Тимоти Бьюз в своих построениях осторожен и выдержан. Он не пытается выступать против культуры постмодерна в целом. Профессор Бьюз скорее стремится к более четкому разграничению двух областей — bios theoretikos и bios politikos, поскольку их соединение никогда не удавалось совершить без симуляций и подтасовок. Мириться же с таким «просвещенным ложным сознанием» значит допускать приемлемость и дальнейшего обескровливания политики, которая, в конечном счете, предполагает нерешительность и парадоксальную «деполитизацию» самих политиков. Современный цинизм выступает в таком случае своего рода психологической защитой против осознания характера своей собственной «неподвижности». Разумеется, речь не идет о буквальном недостатке воли и решительности у политиков. Однако это воля, движущаяся по замкнутому кругу, причем кругу весьма небольшого размаха. Не культура постмодерна, а теоретики постмодернизма и те политики, которые за ними следуют, в значительной мере ответственны за то, чем стал постмодерн в целом. Эти теоретики культивируют состояние сознания, которое не готово стремиться к выходу за свои существующие в данный момент пределы. Автор «Цинизма и постмодерна», поясняя свою позицию, ссылается на Гегеля. Здесь необходимо привести довольно пространную цитату из Бьюза:
«…я использовал термины “декаданс”, “ирония” и “релятивизм”, отсылая к ним как к примерам эпистемологической растраты энергии, как к капитуляции перед “вещами как они есть”; здесь было бы уместно напомнить себе термины, в которых Гегель описывает проявления этого бегства от истины. Сознание, говорит он, в решающий момент, когда необходимо выйти за собственные границы, (I) “желает остаться в состоянии инертного безмыслия”; (II) упивается собственным пониманием, “которое знает, как разложить на части любую мысль и всегда найти то же бесплодное эго вместо всякого содержания”; (III) “укореняется в сентиментальности, которая уверяет нас в том, что находит все прекрасным в своем роде” Постмодернизм, переживаемый как социальное состояние, под которым я понимаю, что серии критическо-теоретических стратегий достигли определенной конкретной формы, которая легитимирует эти симптомы культурной тревоги; постмодернизм поэтому становится синонимом торможения, чувством культурной и политической законченности; постмодернизм — это принципиальный двигатель того, что Бодрийяр называет “иллюзией конца”» [1, с. 224–225].

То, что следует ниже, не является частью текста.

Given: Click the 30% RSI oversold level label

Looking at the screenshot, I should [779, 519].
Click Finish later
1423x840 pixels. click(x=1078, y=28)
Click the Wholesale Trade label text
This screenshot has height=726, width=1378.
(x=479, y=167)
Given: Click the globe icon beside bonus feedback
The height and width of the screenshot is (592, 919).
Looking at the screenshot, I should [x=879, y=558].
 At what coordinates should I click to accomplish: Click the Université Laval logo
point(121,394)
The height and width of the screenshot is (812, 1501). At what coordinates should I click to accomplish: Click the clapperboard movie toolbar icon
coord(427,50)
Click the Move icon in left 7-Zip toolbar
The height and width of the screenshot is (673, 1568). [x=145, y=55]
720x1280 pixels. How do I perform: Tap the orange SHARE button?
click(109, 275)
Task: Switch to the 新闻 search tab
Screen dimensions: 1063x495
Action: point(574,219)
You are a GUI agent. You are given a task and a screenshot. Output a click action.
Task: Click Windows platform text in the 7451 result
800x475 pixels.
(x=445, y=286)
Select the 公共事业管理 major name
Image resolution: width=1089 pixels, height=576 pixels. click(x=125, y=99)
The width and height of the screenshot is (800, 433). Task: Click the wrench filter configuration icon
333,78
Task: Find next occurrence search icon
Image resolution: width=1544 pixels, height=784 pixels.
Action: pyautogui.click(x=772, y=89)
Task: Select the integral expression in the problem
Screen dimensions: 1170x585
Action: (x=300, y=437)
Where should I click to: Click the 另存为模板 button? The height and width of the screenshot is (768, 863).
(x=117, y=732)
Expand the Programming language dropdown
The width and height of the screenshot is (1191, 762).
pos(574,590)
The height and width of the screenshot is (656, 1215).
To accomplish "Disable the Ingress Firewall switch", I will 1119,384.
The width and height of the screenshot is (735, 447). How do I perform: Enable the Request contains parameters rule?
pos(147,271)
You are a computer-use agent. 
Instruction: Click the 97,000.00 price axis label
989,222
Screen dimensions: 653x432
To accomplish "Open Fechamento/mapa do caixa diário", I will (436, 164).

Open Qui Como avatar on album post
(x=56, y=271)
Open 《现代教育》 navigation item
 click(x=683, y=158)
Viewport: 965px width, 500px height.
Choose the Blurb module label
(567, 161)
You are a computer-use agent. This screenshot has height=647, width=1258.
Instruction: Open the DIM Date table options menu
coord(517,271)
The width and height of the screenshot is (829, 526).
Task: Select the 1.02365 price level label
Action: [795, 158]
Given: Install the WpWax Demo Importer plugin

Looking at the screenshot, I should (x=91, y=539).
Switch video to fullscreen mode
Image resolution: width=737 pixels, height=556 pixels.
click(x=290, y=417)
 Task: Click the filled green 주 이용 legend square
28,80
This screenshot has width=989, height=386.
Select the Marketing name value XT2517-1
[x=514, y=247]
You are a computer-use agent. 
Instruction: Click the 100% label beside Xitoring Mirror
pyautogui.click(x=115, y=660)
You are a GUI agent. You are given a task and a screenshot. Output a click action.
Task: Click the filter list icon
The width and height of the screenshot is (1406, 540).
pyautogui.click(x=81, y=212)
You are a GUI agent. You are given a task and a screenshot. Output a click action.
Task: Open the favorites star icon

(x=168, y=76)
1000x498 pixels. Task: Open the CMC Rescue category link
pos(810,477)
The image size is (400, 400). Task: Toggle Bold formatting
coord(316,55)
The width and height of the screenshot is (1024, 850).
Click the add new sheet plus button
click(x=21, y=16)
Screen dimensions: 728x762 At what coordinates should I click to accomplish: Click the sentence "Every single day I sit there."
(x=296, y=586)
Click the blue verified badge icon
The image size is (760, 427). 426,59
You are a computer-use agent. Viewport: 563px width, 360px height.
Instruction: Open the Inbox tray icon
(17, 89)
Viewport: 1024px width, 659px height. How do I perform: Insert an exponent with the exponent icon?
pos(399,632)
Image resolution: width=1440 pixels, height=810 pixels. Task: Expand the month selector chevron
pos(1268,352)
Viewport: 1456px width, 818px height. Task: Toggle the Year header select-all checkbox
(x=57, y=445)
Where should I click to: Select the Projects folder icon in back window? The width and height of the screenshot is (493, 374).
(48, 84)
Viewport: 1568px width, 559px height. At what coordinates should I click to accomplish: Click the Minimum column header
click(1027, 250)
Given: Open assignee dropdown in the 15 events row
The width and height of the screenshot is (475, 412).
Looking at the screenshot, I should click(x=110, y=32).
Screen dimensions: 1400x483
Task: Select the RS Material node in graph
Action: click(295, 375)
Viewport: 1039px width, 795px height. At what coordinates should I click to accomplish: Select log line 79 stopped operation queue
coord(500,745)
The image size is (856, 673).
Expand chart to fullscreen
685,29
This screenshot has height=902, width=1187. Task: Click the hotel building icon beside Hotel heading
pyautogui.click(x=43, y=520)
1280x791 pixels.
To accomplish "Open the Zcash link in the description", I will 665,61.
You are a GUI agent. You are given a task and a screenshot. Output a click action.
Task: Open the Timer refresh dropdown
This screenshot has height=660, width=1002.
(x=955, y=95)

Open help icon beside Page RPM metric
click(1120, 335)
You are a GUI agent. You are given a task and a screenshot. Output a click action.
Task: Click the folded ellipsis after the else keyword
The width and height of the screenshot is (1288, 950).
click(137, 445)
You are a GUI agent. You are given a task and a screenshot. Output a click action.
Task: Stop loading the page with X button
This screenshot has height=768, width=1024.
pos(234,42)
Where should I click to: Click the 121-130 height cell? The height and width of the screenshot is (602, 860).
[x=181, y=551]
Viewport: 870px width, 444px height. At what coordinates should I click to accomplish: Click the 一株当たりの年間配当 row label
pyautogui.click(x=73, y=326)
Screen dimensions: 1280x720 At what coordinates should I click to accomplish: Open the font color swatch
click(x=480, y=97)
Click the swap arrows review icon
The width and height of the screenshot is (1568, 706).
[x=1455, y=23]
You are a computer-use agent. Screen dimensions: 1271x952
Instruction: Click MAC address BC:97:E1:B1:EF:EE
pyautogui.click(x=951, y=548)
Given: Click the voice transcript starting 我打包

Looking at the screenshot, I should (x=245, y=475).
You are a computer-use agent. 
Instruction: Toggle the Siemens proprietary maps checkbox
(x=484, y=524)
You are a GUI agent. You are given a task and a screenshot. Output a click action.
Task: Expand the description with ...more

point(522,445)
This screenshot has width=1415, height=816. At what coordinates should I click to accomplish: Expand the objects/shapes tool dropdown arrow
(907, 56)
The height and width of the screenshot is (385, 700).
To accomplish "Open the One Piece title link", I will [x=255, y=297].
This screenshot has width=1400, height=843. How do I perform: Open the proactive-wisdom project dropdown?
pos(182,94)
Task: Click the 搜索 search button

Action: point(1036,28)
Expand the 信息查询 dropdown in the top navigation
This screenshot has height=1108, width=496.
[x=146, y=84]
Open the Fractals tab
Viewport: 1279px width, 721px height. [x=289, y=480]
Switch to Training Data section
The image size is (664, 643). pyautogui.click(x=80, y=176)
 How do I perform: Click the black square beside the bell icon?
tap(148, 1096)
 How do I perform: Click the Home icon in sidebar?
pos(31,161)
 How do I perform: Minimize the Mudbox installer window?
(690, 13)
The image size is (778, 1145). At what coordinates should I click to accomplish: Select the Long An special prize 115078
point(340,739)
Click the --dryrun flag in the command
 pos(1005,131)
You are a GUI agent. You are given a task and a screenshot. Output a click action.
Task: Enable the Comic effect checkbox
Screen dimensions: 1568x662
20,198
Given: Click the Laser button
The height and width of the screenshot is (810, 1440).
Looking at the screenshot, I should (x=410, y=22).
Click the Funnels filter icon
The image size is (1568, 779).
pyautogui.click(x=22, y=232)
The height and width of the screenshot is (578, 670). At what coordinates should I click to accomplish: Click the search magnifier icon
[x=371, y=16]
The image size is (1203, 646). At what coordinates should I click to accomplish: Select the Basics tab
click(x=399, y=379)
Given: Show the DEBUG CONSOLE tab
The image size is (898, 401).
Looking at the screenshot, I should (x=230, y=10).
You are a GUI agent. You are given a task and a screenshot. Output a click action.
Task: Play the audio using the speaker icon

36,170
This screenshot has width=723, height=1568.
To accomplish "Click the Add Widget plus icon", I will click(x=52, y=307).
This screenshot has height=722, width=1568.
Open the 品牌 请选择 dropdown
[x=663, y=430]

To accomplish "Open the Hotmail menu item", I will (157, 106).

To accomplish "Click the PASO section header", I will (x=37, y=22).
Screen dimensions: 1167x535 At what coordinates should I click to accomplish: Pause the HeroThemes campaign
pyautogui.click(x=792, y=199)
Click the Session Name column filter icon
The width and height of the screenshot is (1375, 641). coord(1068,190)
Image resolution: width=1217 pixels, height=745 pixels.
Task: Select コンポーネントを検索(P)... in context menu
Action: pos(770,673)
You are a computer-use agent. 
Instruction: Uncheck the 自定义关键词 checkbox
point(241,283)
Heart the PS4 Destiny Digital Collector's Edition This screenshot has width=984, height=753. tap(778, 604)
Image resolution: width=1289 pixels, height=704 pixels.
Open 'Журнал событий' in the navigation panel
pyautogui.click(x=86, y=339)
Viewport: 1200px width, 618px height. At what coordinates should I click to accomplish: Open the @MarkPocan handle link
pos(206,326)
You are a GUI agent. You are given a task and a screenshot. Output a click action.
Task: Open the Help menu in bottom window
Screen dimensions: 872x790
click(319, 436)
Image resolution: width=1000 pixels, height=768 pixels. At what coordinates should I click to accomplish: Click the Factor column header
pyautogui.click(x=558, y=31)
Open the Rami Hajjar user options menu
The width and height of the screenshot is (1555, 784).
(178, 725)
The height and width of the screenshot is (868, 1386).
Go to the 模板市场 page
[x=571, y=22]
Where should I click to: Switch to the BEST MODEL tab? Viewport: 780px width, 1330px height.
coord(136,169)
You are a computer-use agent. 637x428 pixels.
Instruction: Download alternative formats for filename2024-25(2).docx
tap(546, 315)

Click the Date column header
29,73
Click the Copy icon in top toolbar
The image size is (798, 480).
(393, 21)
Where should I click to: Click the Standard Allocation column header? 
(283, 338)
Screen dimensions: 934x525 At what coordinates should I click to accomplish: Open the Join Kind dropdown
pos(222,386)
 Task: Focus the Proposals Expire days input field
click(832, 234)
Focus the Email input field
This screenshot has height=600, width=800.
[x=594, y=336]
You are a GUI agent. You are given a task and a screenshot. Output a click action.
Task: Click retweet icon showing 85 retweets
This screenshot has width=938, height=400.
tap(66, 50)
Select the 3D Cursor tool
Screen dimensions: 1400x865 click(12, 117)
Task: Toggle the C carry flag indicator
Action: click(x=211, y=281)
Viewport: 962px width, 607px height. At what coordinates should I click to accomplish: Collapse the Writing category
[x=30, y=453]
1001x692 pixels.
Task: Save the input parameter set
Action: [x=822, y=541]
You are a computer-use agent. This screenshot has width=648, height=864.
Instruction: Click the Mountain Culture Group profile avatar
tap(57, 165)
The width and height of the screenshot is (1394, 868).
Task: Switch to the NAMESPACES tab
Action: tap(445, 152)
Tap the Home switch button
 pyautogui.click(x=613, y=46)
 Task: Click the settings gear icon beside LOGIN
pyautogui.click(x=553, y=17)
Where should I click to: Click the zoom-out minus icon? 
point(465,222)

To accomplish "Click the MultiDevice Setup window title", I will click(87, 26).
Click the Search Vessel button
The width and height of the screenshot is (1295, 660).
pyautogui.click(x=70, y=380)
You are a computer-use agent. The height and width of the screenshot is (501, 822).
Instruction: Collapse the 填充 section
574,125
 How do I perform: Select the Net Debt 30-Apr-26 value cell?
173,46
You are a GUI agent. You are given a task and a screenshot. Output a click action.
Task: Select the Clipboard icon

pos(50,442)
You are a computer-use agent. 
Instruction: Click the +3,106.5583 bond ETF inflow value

Современная христианская мысль в большинстве случаев критикует постмодерн и постмодернизм по части морального релятивизма, и прежде всего это касается сферы сексуальных отношений. С другой стороны, существует определенное имплицитное, иногда просто подразумеваемое, а иногда и эксплицитно, явственно выраженное одобрение по отношению к свойственному для постмодерна отказу от так называемой «научной картины мира». В действительности, книга Тимоти Бьюза «Цинизм и постмодерн» подвигает христианскую мысль к более проработанной и определенной позиции к одному из важнейших узловых моментов постмодернизма, а именно к смешению bios theoretikos и bios politikos. А это значит, что нужно признать права за метафизикой, философской рациональностью по самому крупному счету, отказаться от попыток сохранить это поле только для некоторой суммы тезисов церковного вероучения. И в то же время отказаться от идеи экспансии этого поля в сферу политической жизни. Есть явления, которые невозможно полностью перевести в сферу мысли и слова. Вот что отмечала Ханна Арендт в своей книге «О революции», говоря о таком феномене, как насилие:
«Дело здесь даже не в том, что слово оказывается беспомощным, когда сталкивается с насилием, но в том, что насилие как таковое неспособно к тому, чтобы быть выражено словесно. И по причине этой бессловесности сама по себе политическая теория способна сказать лишь очень немногое о феномене насилия» [2, с. 15–16].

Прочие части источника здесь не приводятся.